__Activity__
Should an entry include a picture, omit the picture and still repeat everything else exactly.

━━━━━━━━━━━━━━━━━━━━━━━━━━━━━━

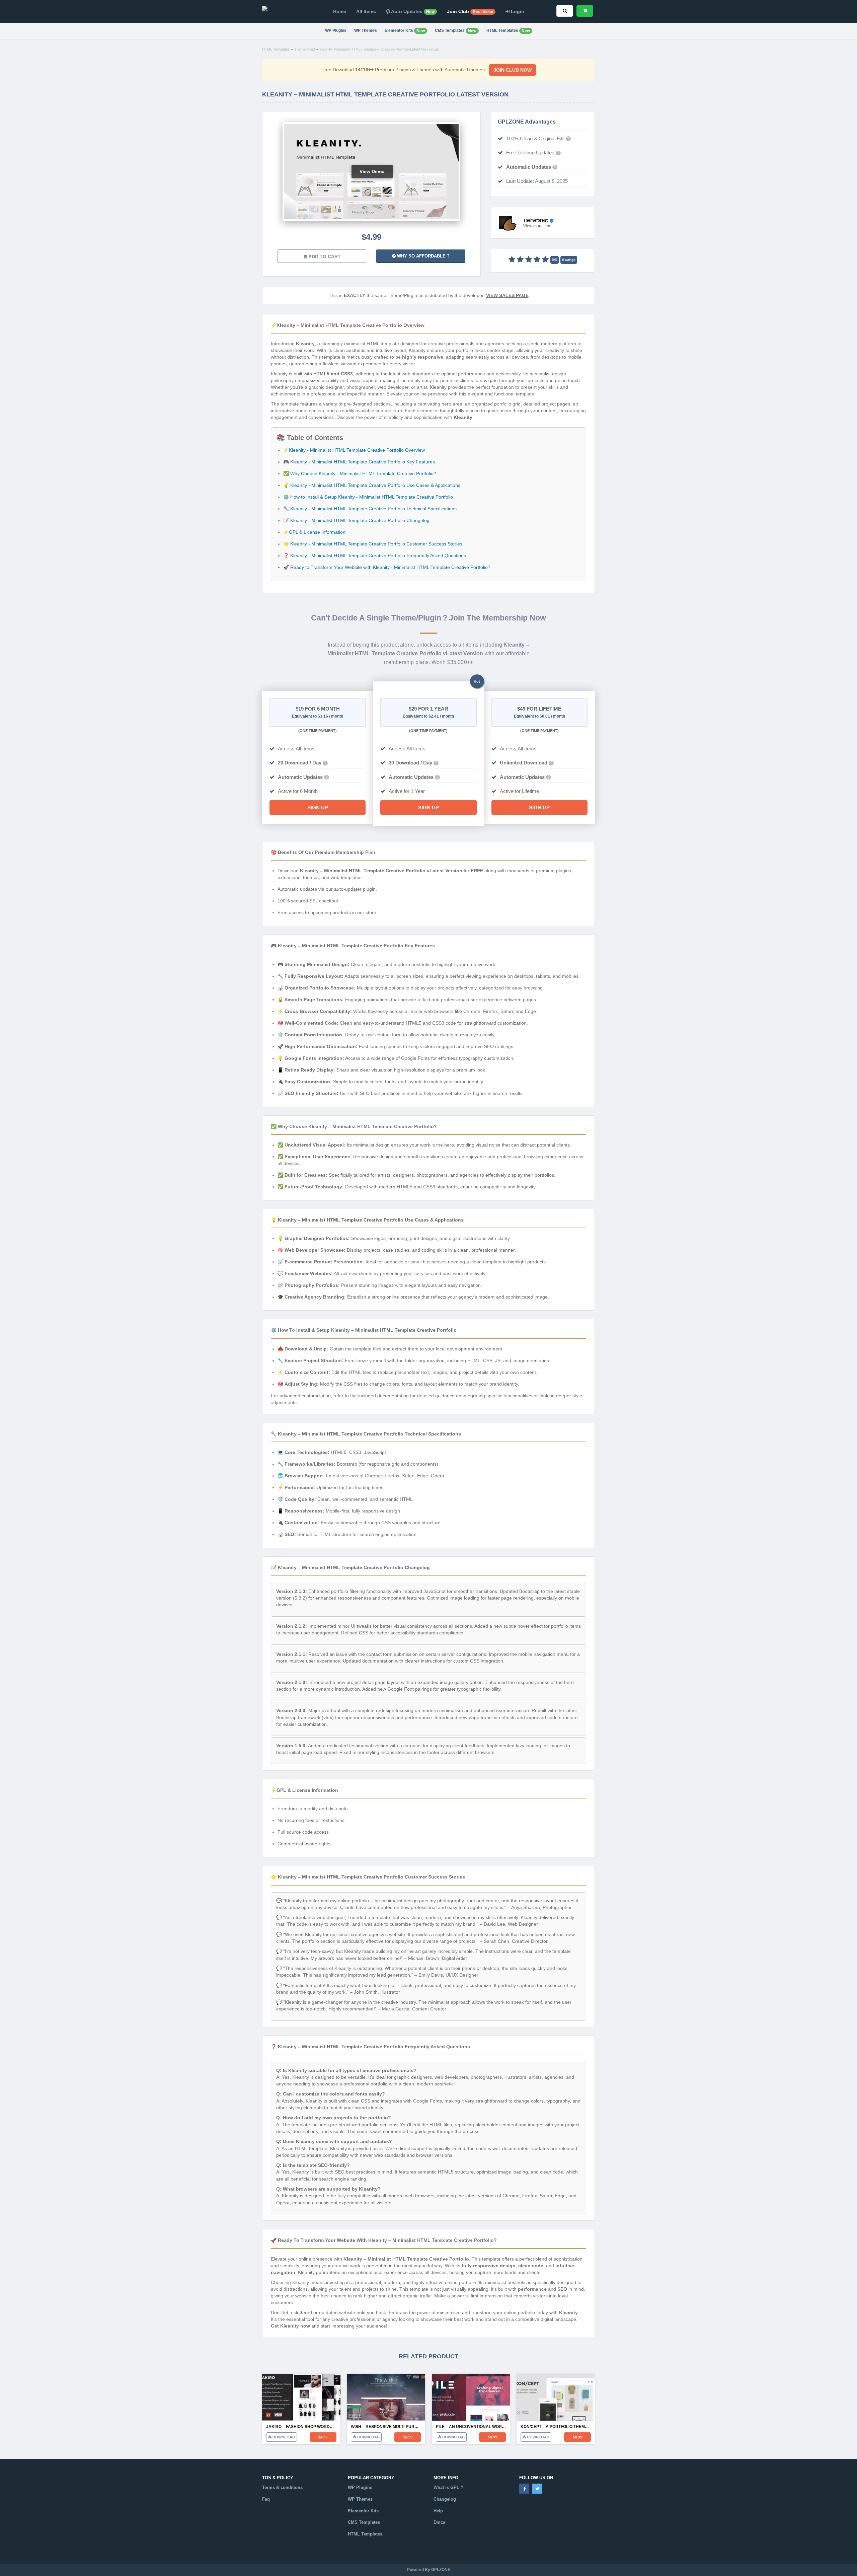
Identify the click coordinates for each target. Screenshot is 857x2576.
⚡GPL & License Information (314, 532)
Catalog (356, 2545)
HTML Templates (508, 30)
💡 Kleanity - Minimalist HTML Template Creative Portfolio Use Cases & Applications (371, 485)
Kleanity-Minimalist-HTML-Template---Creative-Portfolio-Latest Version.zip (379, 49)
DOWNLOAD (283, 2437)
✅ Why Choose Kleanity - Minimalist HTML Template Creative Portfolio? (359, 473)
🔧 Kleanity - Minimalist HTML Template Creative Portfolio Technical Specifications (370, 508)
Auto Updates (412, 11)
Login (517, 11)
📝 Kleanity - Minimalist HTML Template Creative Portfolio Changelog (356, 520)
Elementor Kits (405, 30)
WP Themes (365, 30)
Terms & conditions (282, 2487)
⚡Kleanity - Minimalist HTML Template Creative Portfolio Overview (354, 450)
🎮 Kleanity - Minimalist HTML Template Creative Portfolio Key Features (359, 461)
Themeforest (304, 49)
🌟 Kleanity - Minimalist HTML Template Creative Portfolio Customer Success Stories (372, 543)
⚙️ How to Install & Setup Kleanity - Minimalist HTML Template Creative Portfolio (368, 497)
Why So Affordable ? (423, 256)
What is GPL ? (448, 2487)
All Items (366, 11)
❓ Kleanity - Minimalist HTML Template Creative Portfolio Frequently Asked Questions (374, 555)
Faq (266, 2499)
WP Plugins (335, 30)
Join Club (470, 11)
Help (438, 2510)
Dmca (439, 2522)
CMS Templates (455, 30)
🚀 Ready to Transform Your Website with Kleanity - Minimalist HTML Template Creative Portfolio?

━━━━━━━━━━━━━━━━━━━━━━━━━━━━━━

__Answer section__
Identify the click coordinates for each target. Screenshot is 857x2576.
⚡GPL & License Information (314, 532)
Catalog (356, 2545)
HTML Templates (508, 30)
💡 Kleanity - Minimalist HTML Template Creative Portfolio Use Cases & Applications (371, 485)
Kleanity-Minimalist-HTML-Template---Creative-Portfolio-Latest Version.zip (379, 49)
DOWNLOAD (283, 2437)
✅ Why Choose Kleanity - Minimalist HTML Template Creative Portfolio? (359, 473)
🔧 Kleanity - Minimalist HTML Template Creative Portfolio Technical Specifications (370, 508)
Auto Updates (412, 11)
Login (517, 11)
📝 Kleanity - Minimalist HTML Template Creative Portfolio Changelog (356, 520)
Elementor Kits (405, 30)
WP Themes (365, 30)
Terms & conditions (282, 2487)
⚡Kleanity - Minimalist HTML Template Creative Portfolio Overview (354, 450)
🎮 Kleanity - Minimalist HTML Template Creative Portfolio Key Features (359, 461)
Themeforest (304, 49)
🌟 Kleanity - Minimalist HTML Template Creative Portfolio Customer Success Stories (372, 543)
⚙️ How to Install & Setup Kleanity - Minimalist HTML Template Creative Portfolio (368, 497)
Why So Affordable ? (423, 256)
What is GPL ? (448, 2487)
All Items (366, 11)
❓ Kleanity - Minimalist HTML Template Creative Portfolio Frequently Asked Questions (374, 555)
Faq (266, 2499)
WP Plugins (335, 30)
Join Club (470, 11)
Help (438, 2510)
Dmca (439, 2522)
CMS Templates (455, 30)
🚀 Ready to Transform Your Website with Kleanity - Minimalist HTML Template Creative Portfolio?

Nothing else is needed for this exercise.